Geraldine Van der Auwera joins Seqera

  • Geraldine Van der Auwera
  • 11 October 2023

I’m excited to announce that I’m joining Seqera as Lead Developer Advocate. My mission is to support the growth of the Nextflow user community, especially in the USA, which will involve running community events, conducting training sessions, managing communications and working globally with our partners across the field to ensure Nextflow users have what they need to be successful. I’ll be working remotely from Boston, in collaboration with Paolo, Phil and the rest of the Nextflow team.

Some of you may already know me from my previous job at the Broad Institute, where I spent a solid decade doing outreach and providing support for the genomics research community, first for GATK, then for WDL and Cromwell, and eventually Terra. A smaller subset might have come across the O’Reilly book I co-authored, Genomics on the Cloud.

This new mission is very much a continuation of my dedication to helping the research community use cutting-edge software tools effectively.
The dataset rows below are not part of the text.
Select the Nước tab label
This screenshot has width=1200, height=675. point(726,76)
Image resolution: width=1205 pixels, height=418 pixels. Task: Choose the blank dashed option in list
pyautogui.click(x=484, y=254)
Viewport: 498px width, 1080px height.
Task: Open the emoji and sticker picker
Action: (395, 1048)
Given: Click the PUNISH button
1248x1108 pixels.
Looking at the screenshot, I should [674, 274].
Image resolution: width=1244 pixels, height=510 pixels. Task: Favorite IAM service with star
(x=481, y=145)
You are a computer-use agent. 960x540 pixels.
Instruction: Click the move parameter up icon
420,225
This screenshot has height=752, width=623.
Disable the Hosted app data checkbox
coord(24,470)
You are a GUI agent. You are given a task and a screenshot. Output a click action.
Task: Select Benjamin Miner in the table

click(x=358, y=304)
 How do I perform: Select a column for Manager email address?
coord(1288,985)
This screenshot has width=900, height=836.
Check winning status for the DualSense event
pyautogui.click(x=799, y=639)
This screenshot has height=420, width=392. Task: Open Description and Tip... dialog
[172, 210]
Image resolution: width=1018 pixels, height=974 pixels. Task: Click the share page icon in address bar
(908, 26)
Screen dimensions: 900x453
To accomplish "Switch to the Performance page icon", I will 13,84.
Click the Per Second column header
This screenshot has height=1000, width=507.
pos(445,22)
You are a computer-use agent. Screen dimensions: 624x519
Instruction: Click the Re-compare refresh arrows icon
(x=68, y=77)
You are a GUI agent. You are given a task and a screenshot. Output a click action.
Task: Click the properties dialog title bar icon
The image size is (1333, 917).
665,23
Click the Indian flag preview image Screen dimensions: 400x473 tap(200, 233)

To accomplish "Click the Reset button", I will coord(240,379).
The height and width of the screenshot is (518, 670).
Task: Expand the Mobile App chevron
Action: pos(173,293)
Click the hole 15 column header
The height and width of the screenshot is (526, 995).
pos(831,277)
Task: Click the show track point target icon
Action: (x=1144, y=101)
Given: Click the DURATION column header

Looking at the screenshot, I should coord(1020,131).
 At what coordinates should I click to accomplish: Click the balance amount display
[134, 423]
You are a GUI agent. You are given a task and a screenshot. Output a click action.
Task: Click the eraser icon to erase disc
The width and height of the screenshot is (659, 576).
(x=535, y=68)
From bacterial cultures to large-scale genomics

To give you a brief sense of where I’m coming from, I originally trained as a wetlab microbiologist in my homeland of Belgium, so it’s fair to say I’ve come a long way, quite literally. I never took a computing class, but taught myself Python during my PhD to analyze bacterial plasmid sequencing data (72 kb of Sanger sequence!) and sort of fell in love with bioinformatics in the process. Later, I got the opportunity to deepen my bioinformatics skills during my postdoc at Harvard Medical School, although my overall research project was still very focused on wetlab work.

Toward the end of my postdoc, I realized I had become more interested in the software side of things, though I didn’t have any formal qualifications. Fortunately I was able to take a big leap sideways and found a new home at the Broad Institute, where I was hired as a Bioinformatics Scientist to build out the GATK community, at a time when it was still a bit niche. (It’s a long story that I don’t have time for today, but I’m always happy to tell it over drinks at a conference reception…)

The GATK job involved providing technical and scientific support to researchers, developing documentation, and teaching workshops about genomics and variant calling specifically. Which is hilarious because at the time I was hired, I had no clue what variant calling even meant! I think I was easily a month or two into the job before that part actually started making a little bit of sense. I still remember the stress and confusion of trying to figure all that out, and it’s something I always carry with me when I think about how to help newcomers to the ecosystem. I can safely say, whatever aspect of this highly multidisciplinary field is causing you trouble, I’ve struggled with it myself at some point.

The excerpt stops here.